§ **Directions for this task**
Output every line below exactly, please, omitting pictures.

§ **Extracted information**
┄┄┄┄┄┄┄┄┄┄
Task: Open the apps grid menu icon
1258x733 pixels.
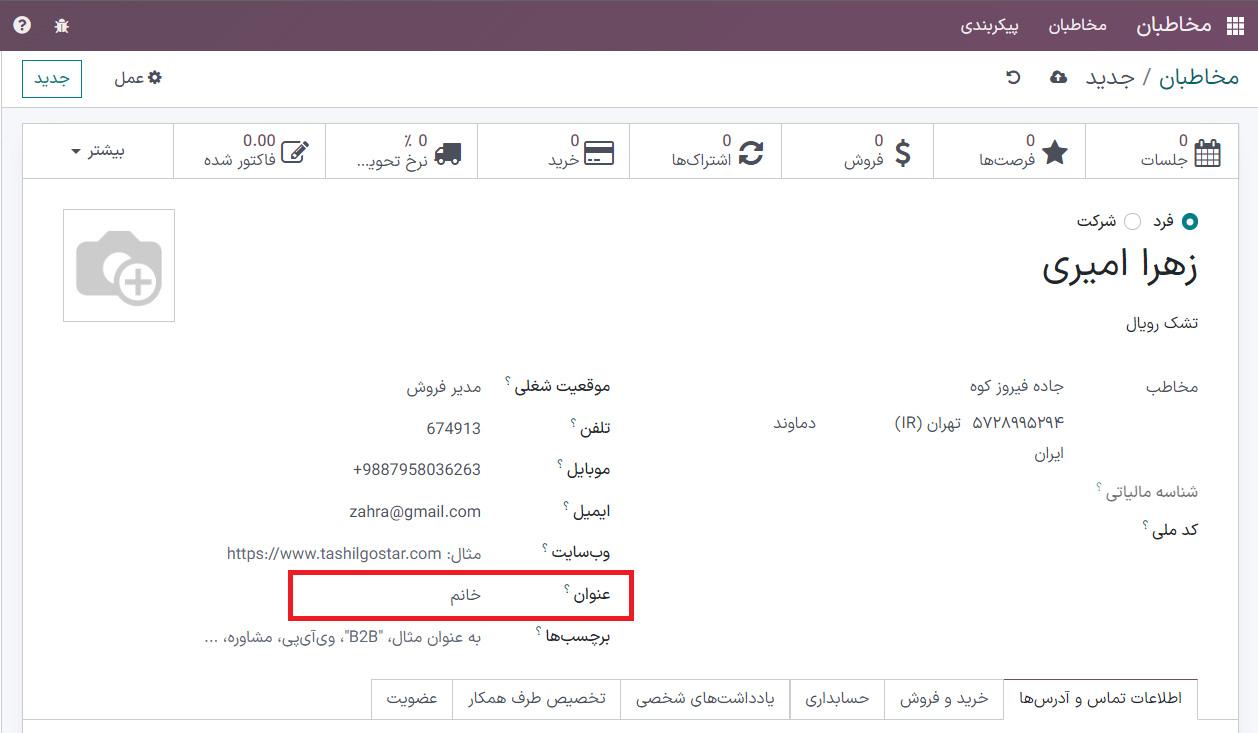Action: (x=1231, y=25)
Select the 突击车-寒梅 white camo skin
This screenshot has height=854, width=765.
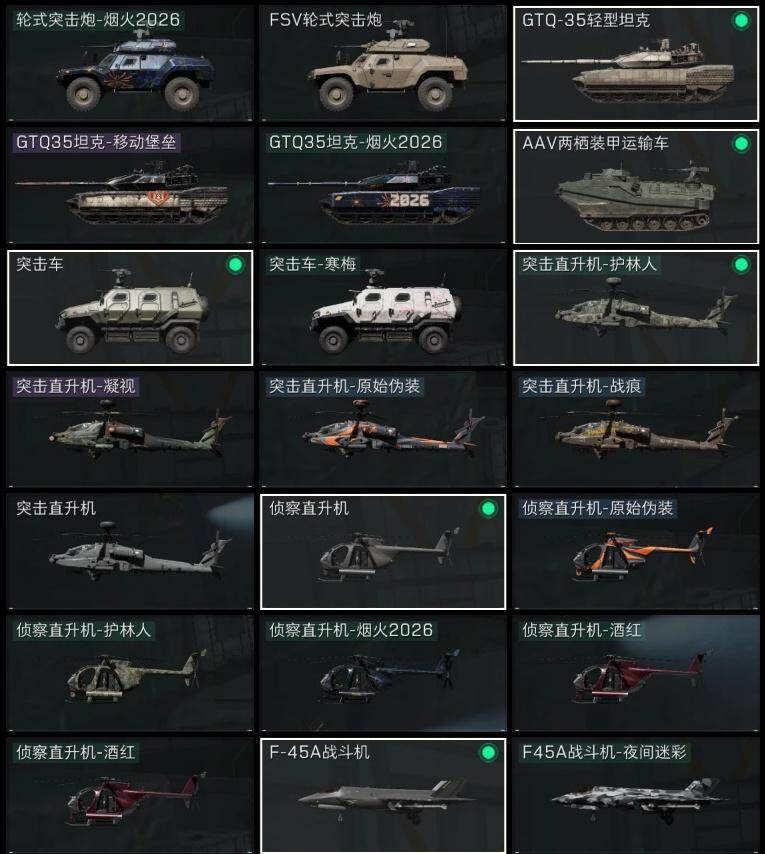(383, 308)
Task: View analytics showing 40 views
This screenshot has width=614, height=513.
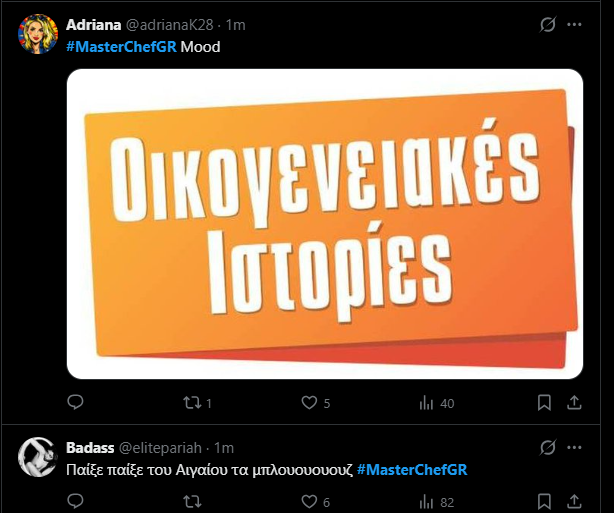Action: (436, 403)
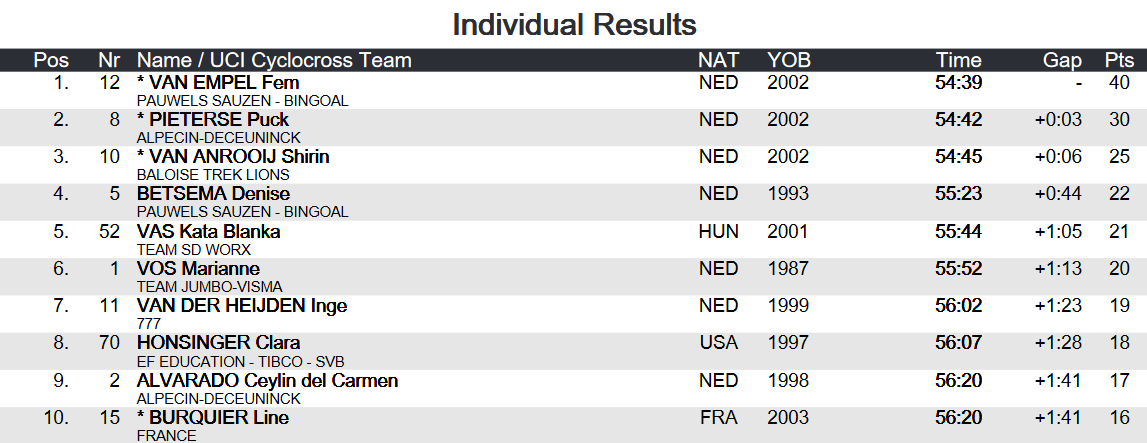Click BETSEMA Denise in fourth place
Image resolution: width=1147 pixels, height=443 pixels.
[x=213, y=194]
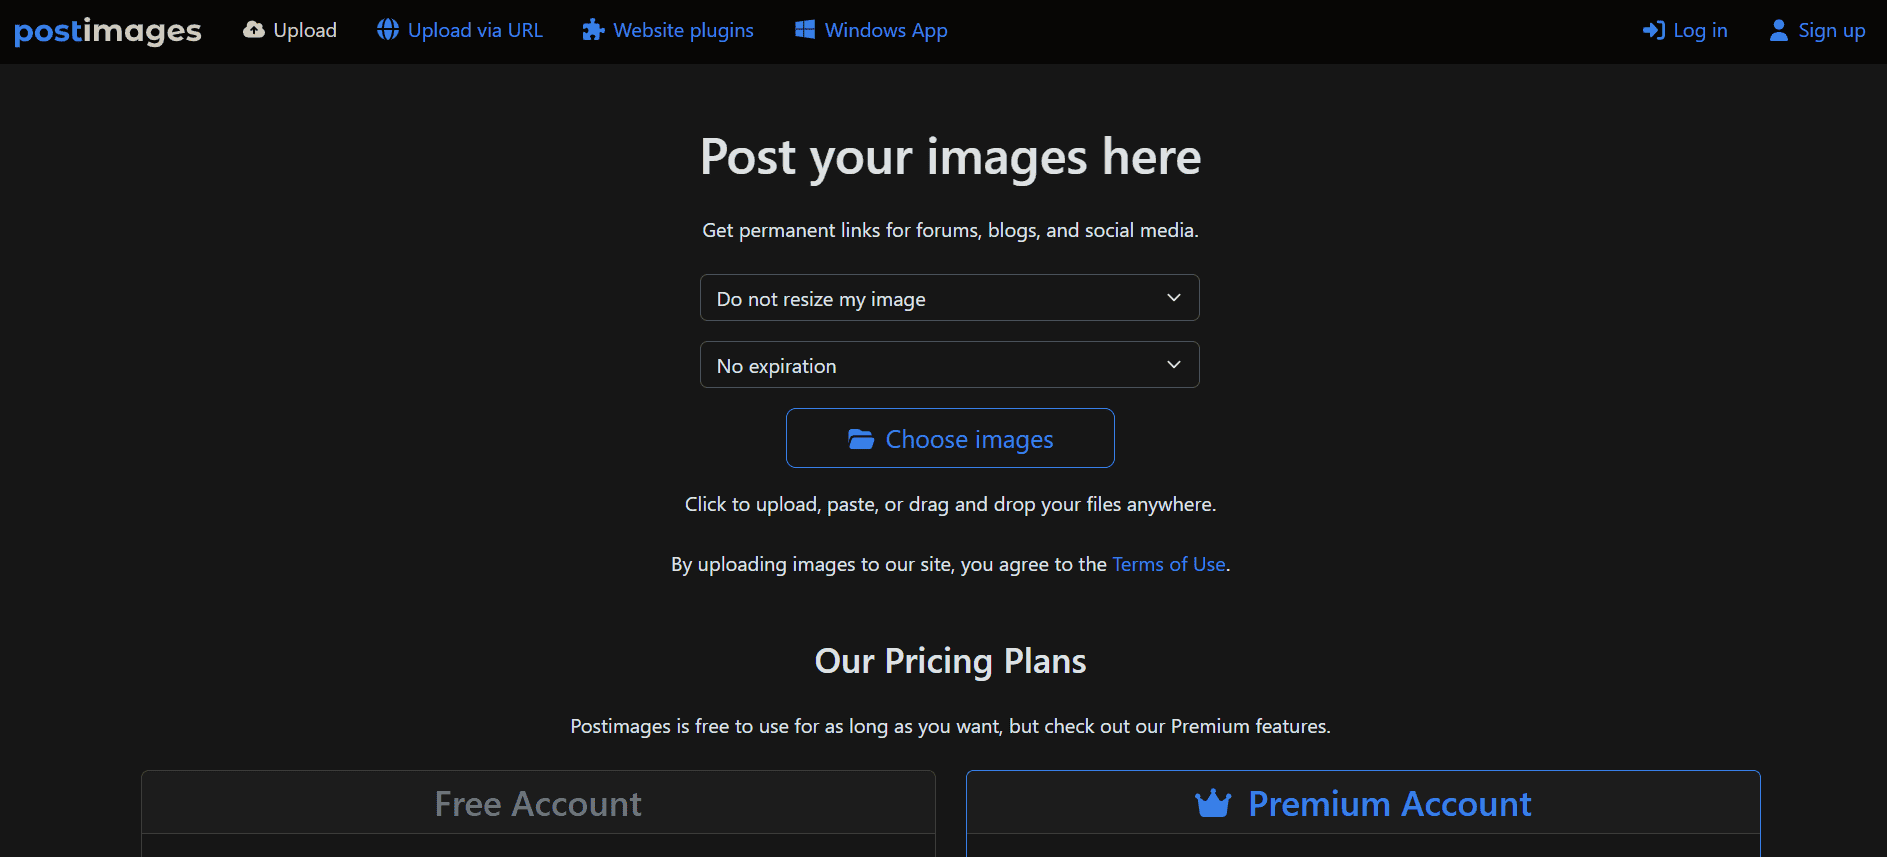The image size is (1887, 857).
Task: Click the postimages logo
Action: click(107, 31)
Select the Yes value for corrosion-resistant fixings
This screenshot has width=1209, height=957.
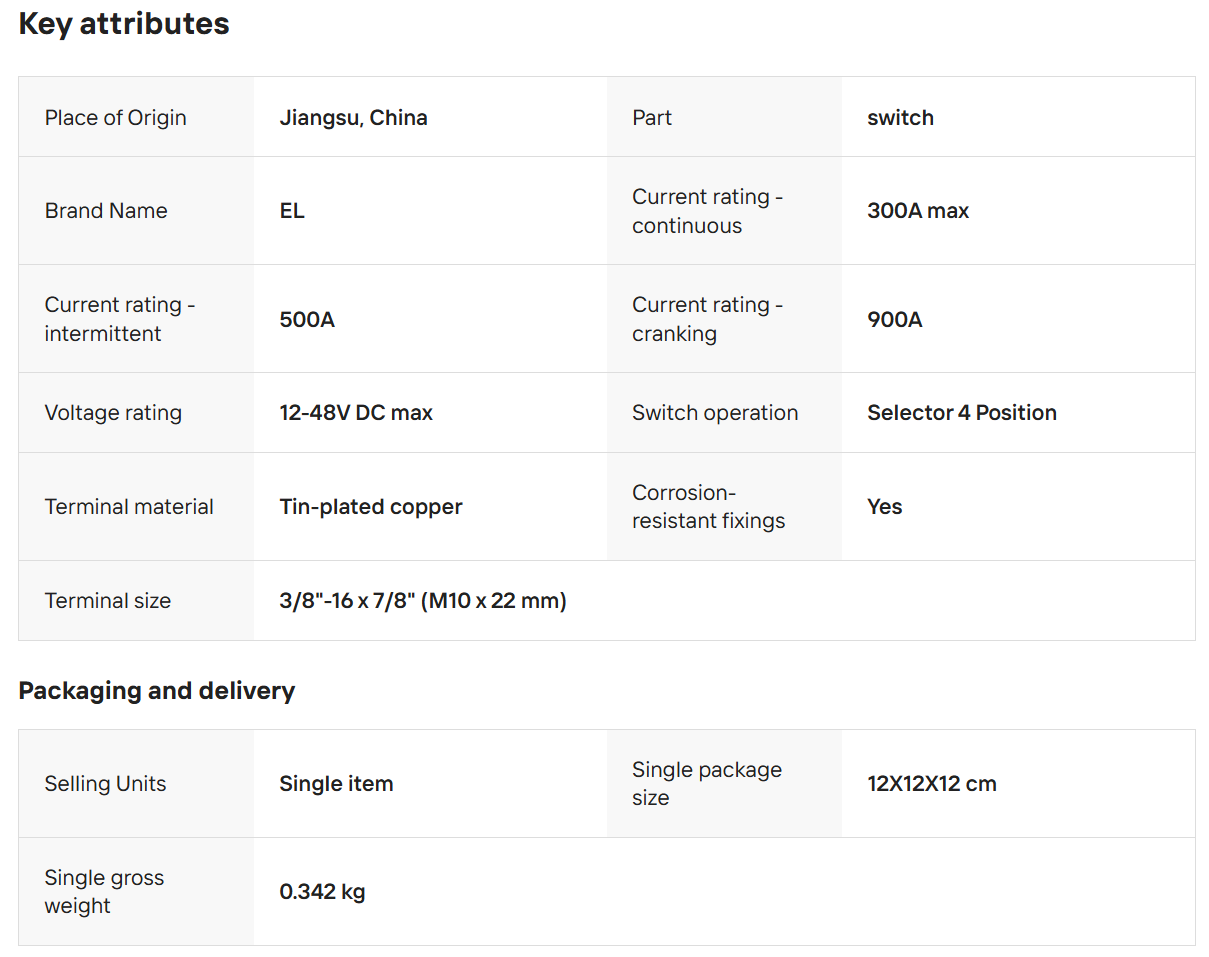click(x=884, y=507)
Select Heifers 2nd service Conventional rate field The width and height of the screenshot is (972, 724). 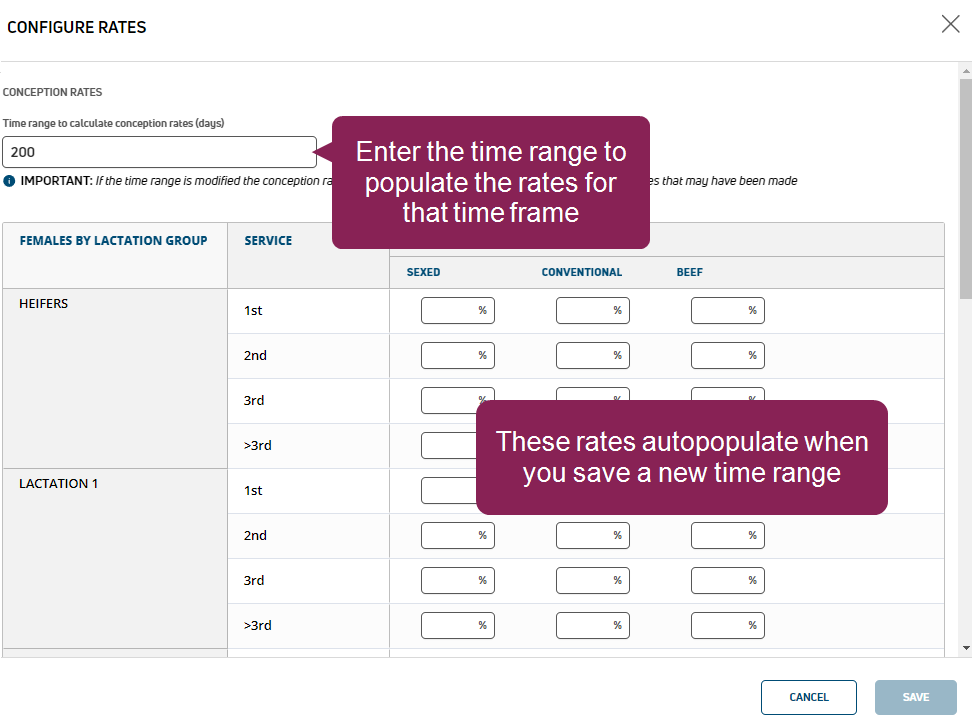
┄┄┄┄┄┄┄┄┄┄
§ **Exercise answer**
Task: Open the apps grid menu icon
1258x733 pixels.
Action: (x=1231, y=25)
Select the 突击车-寒梅 white camo skin
This screenshot has height=854, width=765.
(383, 308)
Task: View analytics showing 40 views
This screenshot has width=614, height=513.
Action: (436, 403)
Click BETSEMA Denise in fourth place
Image resolution: width=1147 pixels, height=443 pixels.
[x=213, y=194]
The image size is (1887, 857).
Task: Click the postimages logo
Action: click(107, 31)
Select the Yes value for corrosion-resistant fixings
This screenshot has width=1209, height=957.
click(x=884, y=507)
Select Heifers 2nd service Conventional rate field The width and height of the screenshot is (972, 724). 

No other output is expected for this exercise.